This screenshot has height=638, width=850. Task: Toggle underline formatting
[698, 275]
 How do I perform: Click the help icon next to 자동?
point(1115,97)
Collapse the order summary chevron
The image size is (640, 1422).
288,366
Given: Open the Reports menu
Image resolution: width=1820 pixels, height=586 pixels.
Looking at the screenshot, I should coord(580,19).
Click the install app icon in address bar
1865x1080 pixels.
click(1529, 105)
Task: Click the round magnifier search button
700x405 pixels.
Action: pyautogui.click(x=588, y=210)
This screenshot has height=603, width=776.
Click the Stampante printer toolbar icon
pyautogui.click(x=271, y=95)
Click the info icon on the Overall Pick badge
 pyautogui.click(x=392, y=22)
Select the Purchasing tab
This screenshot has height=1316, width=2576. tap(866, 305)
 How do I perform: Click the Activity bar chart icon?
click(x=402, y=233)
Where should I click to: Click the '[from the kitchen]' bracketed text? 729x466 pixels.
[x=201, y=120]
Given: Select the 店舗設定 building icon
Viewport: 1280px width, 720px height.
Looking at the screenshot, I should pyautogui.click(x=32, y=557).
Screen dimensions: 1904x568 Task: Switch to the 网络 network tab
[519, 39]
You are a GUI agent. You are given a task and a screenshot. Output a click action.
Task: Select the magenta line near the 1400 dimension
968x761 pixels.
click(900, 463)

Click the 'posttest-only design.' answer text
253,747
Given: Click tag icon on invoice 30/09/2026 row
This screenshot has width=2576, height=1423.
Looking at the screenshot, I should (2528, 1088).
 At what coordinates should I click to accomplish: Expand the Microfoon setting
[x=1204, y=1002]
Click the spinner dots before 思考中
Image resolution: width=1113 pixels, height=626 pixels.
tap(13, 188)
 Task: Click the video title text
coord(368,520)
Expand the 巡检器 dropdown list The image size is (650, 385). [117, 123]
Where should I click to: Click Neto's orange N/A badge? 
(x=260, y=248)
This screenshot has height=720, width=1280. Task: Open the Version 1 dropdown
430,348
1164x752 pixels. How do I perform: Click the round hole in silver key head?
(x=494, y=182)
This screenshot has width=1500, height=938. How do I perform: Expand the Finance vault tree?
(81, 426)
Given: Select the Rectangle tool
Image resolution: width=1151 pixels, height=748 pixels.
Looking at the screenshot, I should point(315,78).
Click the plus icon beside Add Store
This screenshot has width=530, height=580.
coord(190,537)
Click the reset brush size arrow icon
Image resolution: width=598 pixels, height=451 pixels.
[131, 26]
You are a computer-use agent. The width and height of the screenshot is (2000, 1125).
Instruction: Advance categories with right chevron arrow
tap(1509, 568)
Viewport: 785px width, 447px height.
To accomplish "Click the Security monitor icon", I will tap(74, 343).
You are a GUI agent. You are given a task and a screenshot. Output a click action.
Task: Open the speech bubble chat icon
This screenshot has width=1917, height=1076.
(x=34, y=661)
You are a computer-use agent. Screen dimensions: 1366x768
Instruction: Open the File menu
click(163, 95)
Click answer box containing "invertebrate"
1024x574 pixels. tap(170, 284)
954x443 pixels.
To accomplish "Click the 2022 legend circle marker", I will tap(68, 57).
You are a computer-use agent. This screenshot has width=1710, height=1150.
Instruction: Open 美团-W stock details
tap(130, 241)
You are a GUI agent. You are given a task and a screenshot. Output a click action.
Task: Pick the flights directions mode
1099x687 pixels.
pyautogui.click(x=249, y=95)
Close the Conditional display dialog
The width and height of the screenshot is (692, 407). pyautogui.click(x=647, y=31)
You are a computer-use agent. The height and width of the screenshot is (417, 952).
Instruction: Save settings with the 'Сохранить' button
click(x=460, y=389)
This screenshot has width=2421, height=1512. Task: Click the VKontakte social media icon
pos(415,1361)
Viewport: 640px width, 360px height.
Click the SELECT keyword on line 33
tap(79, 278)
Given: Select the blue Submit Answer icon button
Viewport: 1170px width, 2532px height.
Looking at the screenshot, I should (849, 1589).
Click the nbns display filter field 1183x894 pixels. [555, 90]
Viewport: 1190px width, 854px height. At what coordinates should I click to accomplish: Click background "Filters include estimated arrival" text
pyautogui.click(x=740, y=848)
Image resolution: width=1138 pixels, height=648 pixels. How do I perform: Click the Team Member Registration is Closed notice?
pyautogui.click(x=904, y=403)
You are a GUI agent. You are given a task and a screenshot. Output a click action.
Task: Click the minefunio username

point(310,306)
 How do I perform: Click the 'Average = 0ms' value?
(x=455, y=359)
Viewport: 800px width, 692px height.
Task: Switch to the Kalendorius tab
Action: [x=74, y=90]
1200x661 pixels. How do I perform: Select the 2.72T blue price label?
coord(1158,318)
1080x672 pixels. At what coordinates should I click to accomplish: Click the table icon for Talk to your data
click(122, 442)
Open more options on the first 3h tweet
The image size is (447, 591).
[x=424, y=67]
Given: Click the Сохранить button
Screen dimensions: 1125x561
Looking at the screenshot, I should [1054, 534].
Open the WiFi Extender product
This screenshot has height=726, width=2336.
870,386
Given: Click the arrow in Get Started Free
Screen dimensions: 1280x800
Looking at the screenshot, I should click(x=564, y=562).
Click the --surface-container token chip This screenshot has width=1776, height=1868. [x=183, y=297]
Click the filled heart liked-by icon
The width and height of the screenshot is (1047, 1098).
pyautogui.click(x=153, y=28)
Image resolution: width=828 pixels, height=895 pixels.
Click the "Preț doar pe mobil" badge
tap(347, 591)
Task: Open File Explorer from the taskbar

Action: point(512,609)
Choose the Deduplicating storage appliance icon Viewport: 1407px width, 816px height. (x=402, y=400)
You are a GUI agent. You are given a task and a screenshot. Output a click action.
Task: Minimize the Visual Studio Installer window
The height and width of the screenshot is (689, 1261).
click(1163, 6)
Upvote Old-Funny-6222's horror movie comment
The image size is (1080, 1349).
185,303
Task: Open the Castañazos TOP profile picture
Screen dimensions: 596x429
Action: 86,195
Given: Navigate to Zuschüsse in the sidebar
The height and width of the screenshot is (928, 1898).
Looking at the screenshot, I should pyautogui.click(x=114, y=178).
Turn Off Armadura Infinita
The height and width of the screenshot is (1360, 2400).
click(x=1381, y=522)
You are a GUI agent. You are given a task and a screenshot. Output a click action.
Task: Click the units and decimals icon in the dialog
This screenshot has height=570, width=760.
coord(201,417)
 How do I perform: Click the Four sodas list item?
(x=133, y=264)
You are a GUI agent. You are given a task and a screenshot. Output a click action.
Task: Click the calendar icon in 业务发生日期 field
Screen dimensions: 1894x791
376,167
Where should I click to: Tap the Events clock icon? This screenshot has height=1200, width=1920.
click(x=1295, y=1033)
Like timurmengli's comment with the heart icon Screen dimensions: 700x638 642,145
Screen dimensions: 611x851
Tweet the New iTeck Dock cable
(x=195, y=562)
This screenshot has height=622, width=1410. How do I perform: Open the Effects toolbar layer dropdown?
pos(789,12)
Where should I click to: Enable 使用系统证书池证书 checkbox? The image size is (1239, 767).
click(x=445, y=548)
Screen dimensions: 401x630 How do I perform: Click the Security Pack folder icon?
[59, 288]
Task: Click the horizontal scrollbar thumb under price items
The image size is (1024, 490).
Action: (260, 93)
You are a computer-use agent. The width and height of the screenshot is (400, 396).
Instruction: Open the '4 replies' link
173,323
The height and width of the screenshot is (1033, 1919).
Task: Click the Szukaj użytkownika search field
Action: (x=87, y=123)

::::

- [ASSIGNMENT]
Everything in the data should be copied exactly. Leave nothing out.

- [SOLUTION]
This screenshot has height=638, width=850. Task: Toggle underline formatting
[698, 275]
 How do I perform: Click the help icon next to 자동?
point(1115,97)
Collapse the order summary chevron
The image size is (640, 1422).
288,366
Given: Open the Reports menu
Image resolution: width=1820 pixels, height=586 pixels.
Looking at the screenshot, I should coord(580,19).
Click the install app icon in address bar
1865x1080 pixels.
click(1529, 105)
Task: Click the round magnifier search button
700x405 pixels.
Action: pyautogui.click(x=588, y=210)
This screenshot has height=603, width=776.
Click the Stampante printer toolbar icon
pyautogui.click(x=271, y=95)
Click the info icon on the Overall Pick badge
 pyautogui.click(x=392, y=22)
Select the Purchasing tab
This screenshot has height=1316, width=2576. tap(866, 305)
 How do I perform: Click the Activity bar chart icon?
click(x=402, y=233)
Where should I click to: Click the '[from the kitchen]' bracketed text? 729x466 pixels.
[x=201, y=120]
Given: Select the 店舗設定 building icon
Viewport: 1280px width, 720px height.
Looking at the screenshot, I should pyautogui.click(x=32, y=557).
Screen dimensions: 1904x568 Task: Switch to the 网络 network tab
[519, 39]
You are a GUI agent. You are given a task and a screenshot. Output a click action.
Task: Select the magenta line near the 1400 dimension
968x761 pixels.
click(900, 463)

Click the 'posttest-only design.' answer text
253,747
Given: Click tag icon on invoice 30/09/2026 row
This screenshot has width=2576, height=1423.
Looking at the screenshot, I should (2528, 1088).
 At what coordinates should I click to accomplish: Expand the Microfoon setting
[x=1204, y=1002]
Click the spinner dots before 思考中
Image resolution: width=1113 pixels, height=626 pixels.
tap(13, 188)
 Task: Click the video title text
coord(368,520)
Expand the 巡检器 dropdown list The image size is (650, 385). [117, 123]
Where should I click to: Click Neto's orange N/A badge? 
(x=260, y=248)
This screenshot has height=720, width=1280. Task: Open the Version 1 dropdown
430,348
1164x752 pixels. How do I perform: Click the round hole in silver key head?
(x=494, y=182)
This screenshot has width=1500, height=938. How do I perform: Expand the Finance vault tree?
(81, 426)
Given: Select the Rectangle tool
Image resolution: width=1151 pixels, height=748 pixels.
Looking at the screenshot, I should point(315,78).
Click the plus icon beside Add Store
This screenshot has width=530, height=580.
coord(190,537)
Click the reset brush size arrow icon
Image resolution: width=598 pixels, height=451 pixels.
[131, 26]
You are a computer-use agent. The width and height of the screenshot is (2000, 1125).
Instruction: Advance categories with right chevron arrow
tap(1509, 568)
Viewport: 785px width, 447px height.
To accomplish "Click the Security monitor icon", I will tap(74, 343).
You are a GUI agent. You are given a task and a screenshot. Output a click action.
Task: Open the speech bubble chat icon
This screenshot has width=1917, height=1076.
(x=34, y=661)
You are a computer-use agent. Screen dimensions: 1366x768
Instruction: Open the File menu
click(163, 95)
Click answer box containing "invertebrate"
1024x574 pixels. tap(170, 284)
954x443 pixels.
To accomplish "Click the 2022 legend circle marker", I will tap(68, 57).
You are a computer-use agent. This screenshot has width=1710, height=1150.
Instruction: Open 美团-W stock details
tap(130, 241)
You are a GUI agent. You are given a task and a screenshot. Output a click action.
Task: Pick the flights directions mode
1099x687 pixels.
pyautogui.click(x=249, y=95)
Close the Conditional display dialog
The width and height of the screenshot is (692, 407). pyautogui.click(x=647, y=31)
You are a computer-use agent. The height and width of the screenshot is (417, 952).
Instruction: Save settings with the 'Сохранить' button
click(x=460, y=389)
This screenshot has width=2421, height=1512. Task: Click the VKontakte social media icon
pos(415,1361)
Viewport: 640px width, 360px height.
Click the SELECT keyword on line 33
tap(79, 278)
Given: Select the blue Submit Answer icon button
Viewport: 1170px width, 2532px height.
Looking at the screenshot, I should (849, 1589).
Click the nbns display filter field 1183x894 pixels. [555, 90]
Viewport: 1190px width, 854px height. At what coordinates should I click to accomplish: Click background "Filters include estimated arrival" text
pyautogui.click(x=740, y=848)
Image resolution: width=1138 pixels, height=648 pixels. How do I perform: Click the Team Member Registration is Closed notice?
pyautogui.click(x=904, y=403)
You are a GUI agent. You are given a task and a screenshot. Output a click action.
Task: Click the minefunio username

point(310,306)
 How do I perform: Click the 'Average = 0ms' value?
(x=455, y=359)
Viewport: 800px width, 692px height.
Task: Switch to the Kalendorius tab
Action: [x=74, y=90]
1200x661 pixels. How do I perform: Select the 2.72T blue price label?
coord(1158,318)
1080x672 pixels. At what coordinates should I click to accomplish: Click the table icon for Talk to your data
click(122, 442)
Open more options on the first 3h tweet
The image size is (447, 591).
[x=424, y=67]
Given: Click the Сохранить button
Screen dimensions: 1125x561
Looking at the screenshot, I should [1054, 534].
Open the WiFi Extender product
This screenshot has height=726, width=2336.
870,386
Given: Click the arrow in Get Started Free
Screen dimensions: 1280x800
Looking at the screenshot, I should click(x=564, y=562).
Click the --surface-container token chip This screenshot has width=1776, height=1868. [x=183, y=297]
Click the filled heart liked-by icon
The width and height of the screenshot is (1047, 1098).
pyautogui.click(x=153, y=28)
Image resolution: width=828 pixels, height=895 pixels.
Click the "Preț doar pe mobil" badge
tap(347, 591)
Task: Open File Explorer from the taskbar

Action: point(512,609)
Choose the Deduplicating storage appliance icon Viewport: 1407px width, 816px height. (x=402, y=400)
You are a GUI agent. You are given a task and a screenshot. Output a click action.
Task: Minimize the Visual Studio Installer window
The height and width of the screenshot is (689, 1261).
click(1163, 6)
Upvote Old-Funny-6222's horror movie comment
The image size is (1080, 1349).
185,303
Task: Open the Castañazos TOP profile picture
Screen dimensions: 596x429
Action: 86,195
Given: Navigate to Zuschüsse in the sidebar
The height and width of the screenshot is (928, 1898).
Looking at the screenshot, I should pyautogui.click(x=114, y=178).
Turn Off Armadura Infinita
The height and width of the screenshot is (1360, 2400).
click(x=1381, y=522)
You are a GUI agent. You are given a task and a screenshot. Output a click action.
Task: Click the units and decimals icon in the dialog
This screenshot has height=570, width=760.
coord(201,417)
 How do I perform: Click the Four sodas list item?
(x=133, y=264)
You are a GUI agent. You are given a task and a screenshot. Output a click action.
Task: Click the calendar icon in 业务发生日期 field
Screen dimensions: 1894x791
376,167
Where should I click to: Tap the Events clock icon? This screenshot has height=1200, width=1920.
click(x=1295, y=1033)
Like timurmengli's comment with the heart icon Screen dimensions: 700x638 642,145
Screen dimensions: 611x851
Tweet the New iTeck Dock cable
(x=195, y=562)
This screenshot has height=622, width=1410. How do I perform: Open the Effects toolbar layer dropdown?
pos(789,12)
Where should I click to: Enable 使用系统证书池证书 checkbox? The image size is (1239, 767).
click(x=445, y=548)
Screen dimensions: 401x630 How do I perform: Click the Security Pack folder icon?
[59, 288]
Task: Click the horizontal scrollbar thumb under price items
The image size is (1024, 490).
Action: (260, 93)
You are a computer-use agent. The width and height of the screenshot is (400, 396).
Instruction: Open the '4 replies' link
173,323
The height and width of the screenshot is (1033, 1919).
Task: Click the Szukaj użytkownika search field
Action: (x=87, y=123)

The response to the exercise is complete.